### PROBLEM REQUIREMENTS:
Print verbatim the opening line of the material and every subsequent line through the one containing "Apple Worldwide Developers".

### INFORMATION SUPPLIED:
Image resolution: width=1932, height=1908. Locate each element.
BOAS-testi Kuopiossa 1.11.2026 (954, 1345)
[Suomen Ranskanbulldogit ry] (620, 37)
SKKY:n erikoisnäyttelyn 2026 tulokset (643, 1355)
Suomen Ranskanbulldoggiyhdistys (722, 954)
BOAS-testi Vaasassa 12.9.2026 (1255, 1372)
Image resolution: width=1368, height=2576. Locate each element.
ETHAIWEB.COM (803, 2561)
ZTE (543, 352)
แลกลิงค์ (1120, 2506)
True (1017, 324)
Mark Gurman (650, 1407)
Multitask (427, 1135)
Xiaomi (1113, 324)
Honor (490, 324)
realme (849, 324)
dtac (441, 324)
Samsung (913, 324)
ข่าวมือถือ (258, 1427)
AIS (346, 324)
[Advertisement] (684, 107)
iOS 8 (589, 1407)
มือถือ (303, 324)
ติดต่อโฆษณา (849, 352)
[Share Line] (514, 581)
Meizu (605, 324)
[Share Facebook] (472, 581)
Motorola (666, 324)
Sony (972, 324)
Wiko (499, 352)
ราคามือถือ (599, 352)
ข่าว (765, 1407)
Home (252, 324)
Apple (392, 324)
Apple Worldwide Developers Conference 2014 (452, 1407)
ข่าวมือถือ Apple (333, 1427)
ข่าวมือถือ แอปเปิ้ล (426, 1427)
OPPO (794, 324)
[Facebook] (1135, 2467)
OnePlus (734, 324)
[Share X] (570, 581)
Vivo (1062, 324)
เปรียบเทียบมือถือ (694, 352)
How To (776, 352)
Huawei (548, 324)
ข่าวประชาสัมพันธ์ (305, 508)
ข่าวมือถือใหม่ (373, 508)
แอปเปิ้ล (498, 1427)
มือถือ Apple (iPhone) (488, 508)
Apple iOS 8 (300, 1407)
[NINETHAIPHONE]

### COMPLETED TASK:
Image resolution: width=1932, height=1908. Locate each element.
BOAS-testi Kuopiossa 1.11.2026 (954, 1345)
[Suomen Ranskanbulldogit ry] (620, 37)
SKKY:n erikoisnäyttelyn 2026 tulokset (643, 1355)
Suomen Ranskanbulldoggiyhdistys (722, 954)
BOAS-testi Vaasassa 12.9.2026 (1255, 1372)
Image resolution: width=1368, height=2576. Locate each element.
ETHAIWEB.COM (803, 2561)
ZTE (543, 352)
แลกลิงค์ (1120, 2506)
True (1017, 324)
Mark Gurman (650, 1407)
Multitask (427, 1135)
Xiaomi (1113, 324)
Honor (490, 324)
realme (849, 324)
dtac (441, 324)
Samsung (913, 324)
ข่าวมือถือ (258, 1427)
AIS (346, 324)
[Advertisement] (684, 107)
iOS 8 (589, 1407)
มือถือ (303, 324)
ติดต่อโฆษณา (849, 352)
[Share Line] (514, 581)
Meizu (605, 324)
[Share Facebook] (472, 581)
Motorola (666, 324)
Sony (972, 324)
Wiko (499, 352)
ราคามือถือ (599, 352)
ข่าว (765, 1407)
Home (252, 324)
Apple (392, 324)
Apple Worldwide Developers Conference 2014 (452, 1407)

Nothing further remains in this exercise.